▶ _ASSIGNMENT_
Return all lines below containing the word "exterior".

-- GIVEN RECORDS follows --

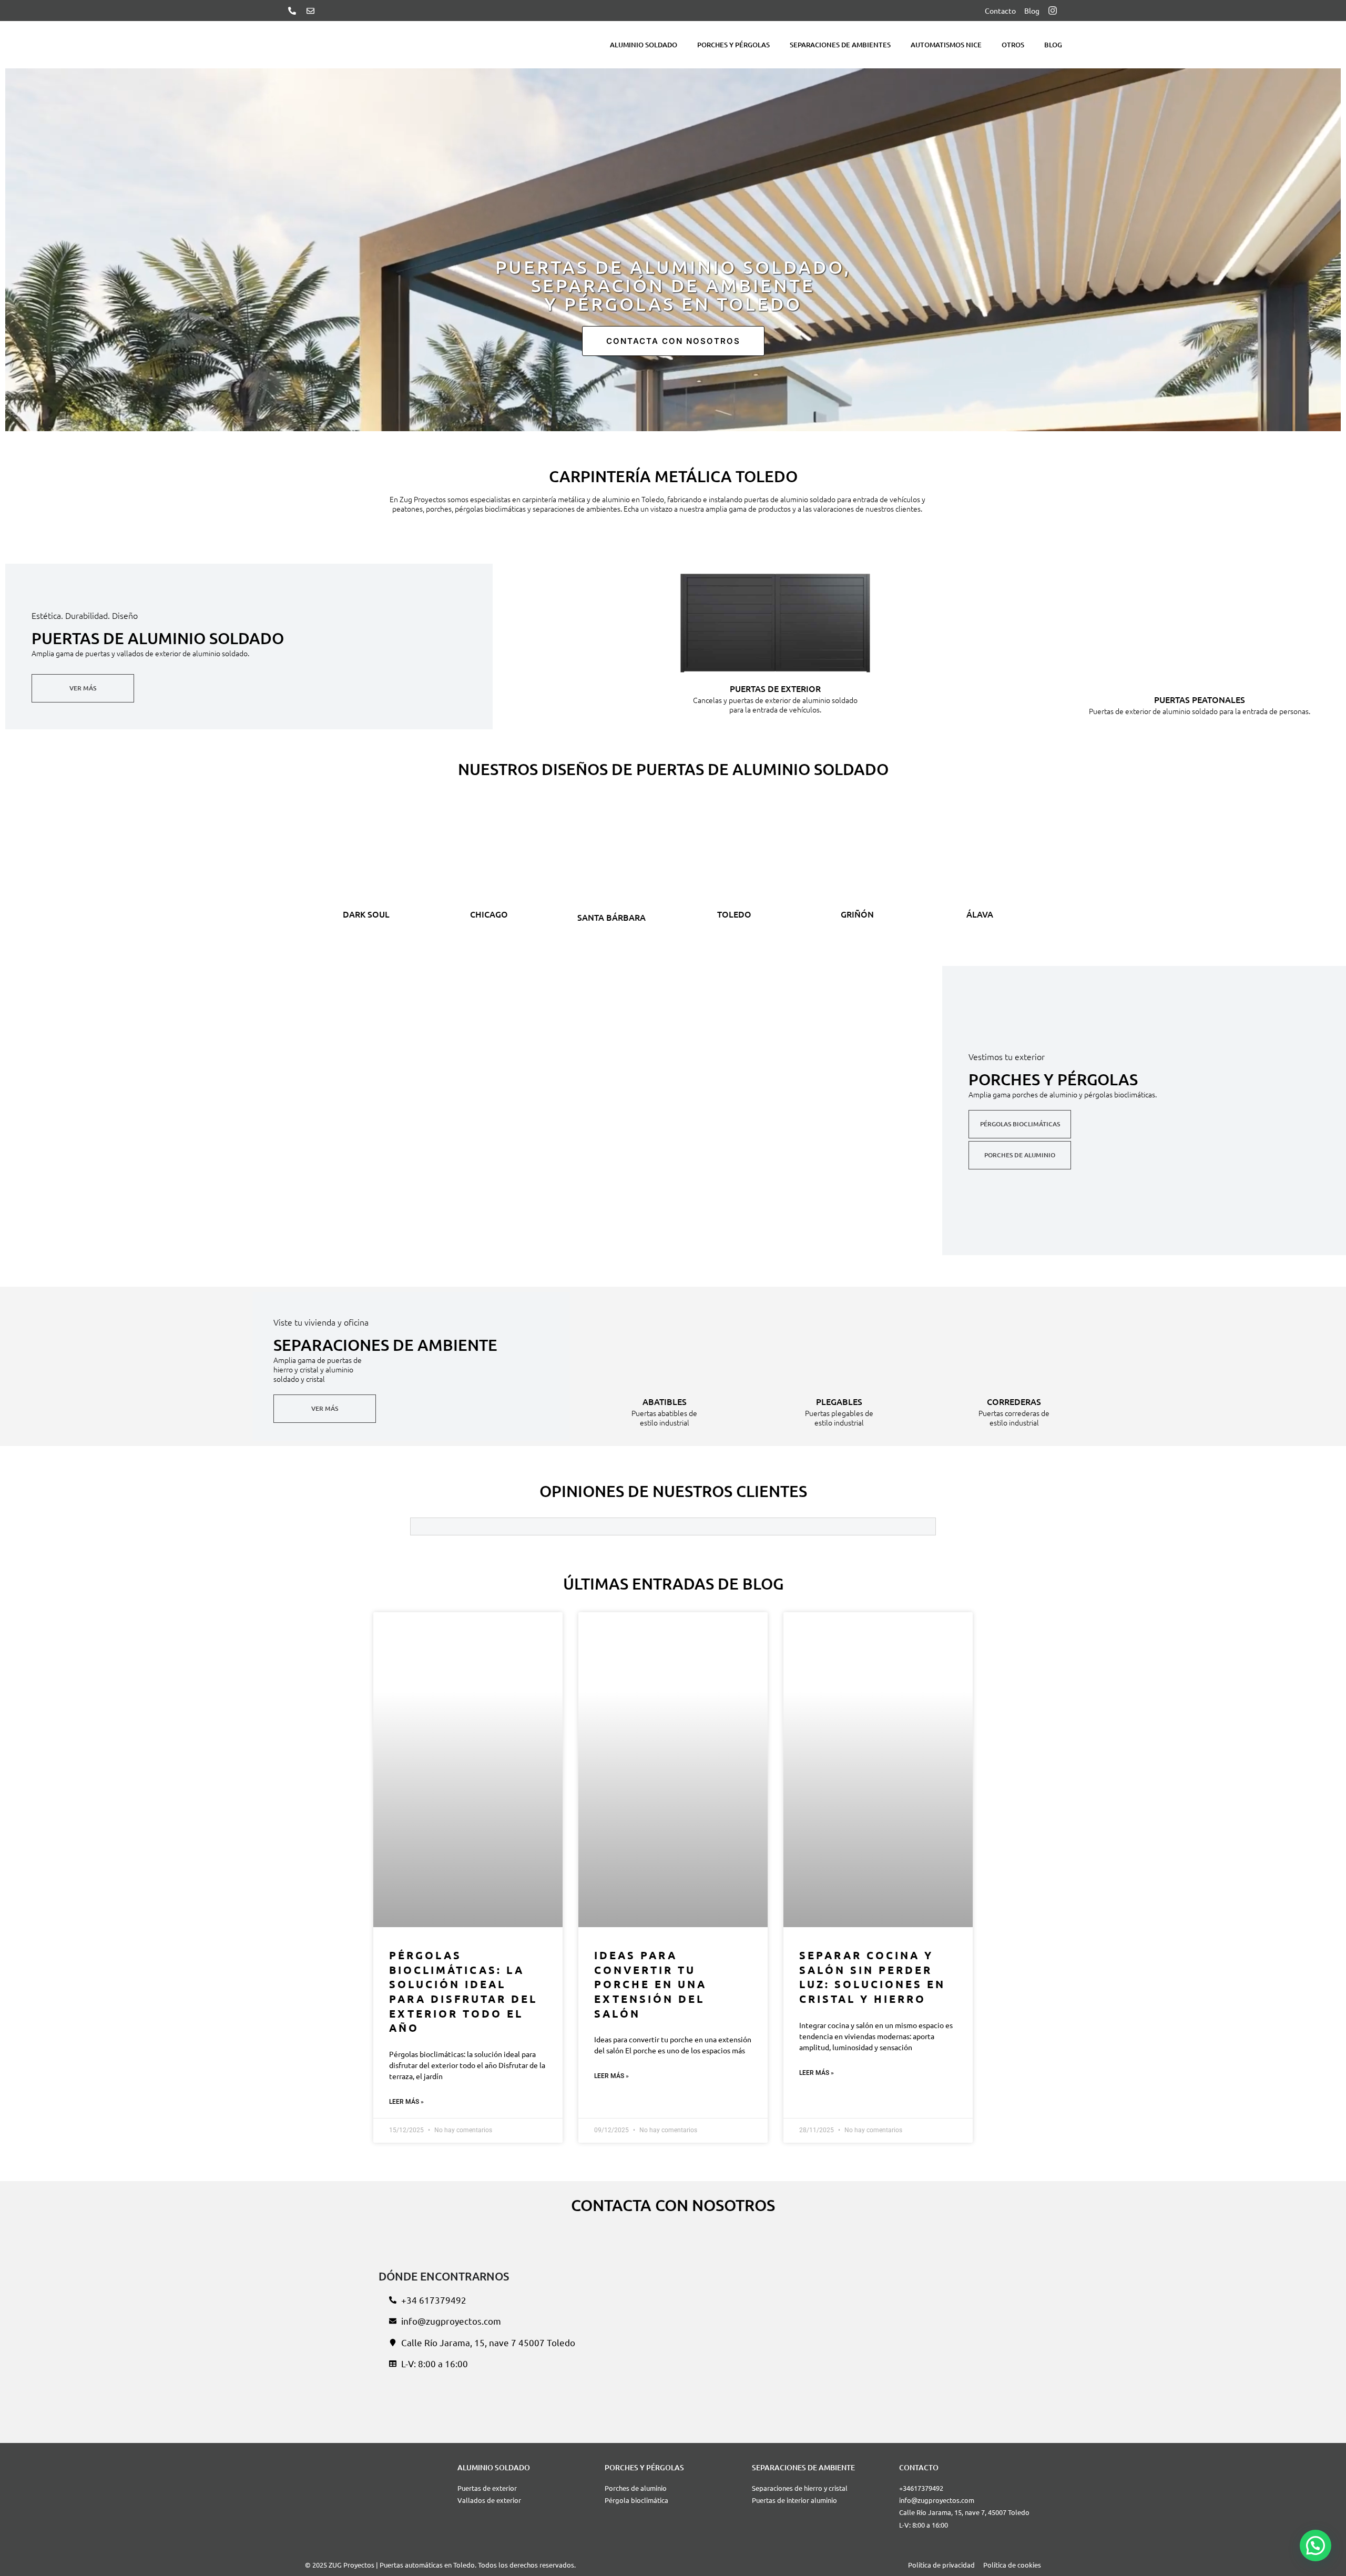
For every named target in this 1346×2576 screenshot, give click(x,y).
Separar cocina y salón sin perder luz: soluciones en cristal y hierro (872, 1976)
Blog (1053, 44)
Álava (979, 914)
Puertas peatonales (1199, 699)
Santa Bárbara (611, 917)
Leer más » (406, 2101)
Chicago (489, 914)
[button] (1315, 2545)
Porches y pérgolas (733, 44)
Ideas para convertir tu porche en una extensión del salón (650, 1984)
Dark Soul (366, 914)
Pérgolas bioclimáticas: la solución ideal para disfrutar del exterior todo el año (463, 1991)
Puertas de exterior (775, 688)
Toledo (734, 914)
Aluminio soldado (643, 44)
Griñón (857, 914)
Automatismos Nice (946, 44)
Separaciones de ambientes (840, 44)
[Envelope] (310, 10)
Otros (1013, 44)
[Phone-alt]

-- GIVEN RECORDS concluded --

▶ _YOUR RESPONSE_
Pérgolas bioclimáticas: la solución ideal para disfrutar del exterior todo el año (463, 1991)
Puertas de exterior (775, 688)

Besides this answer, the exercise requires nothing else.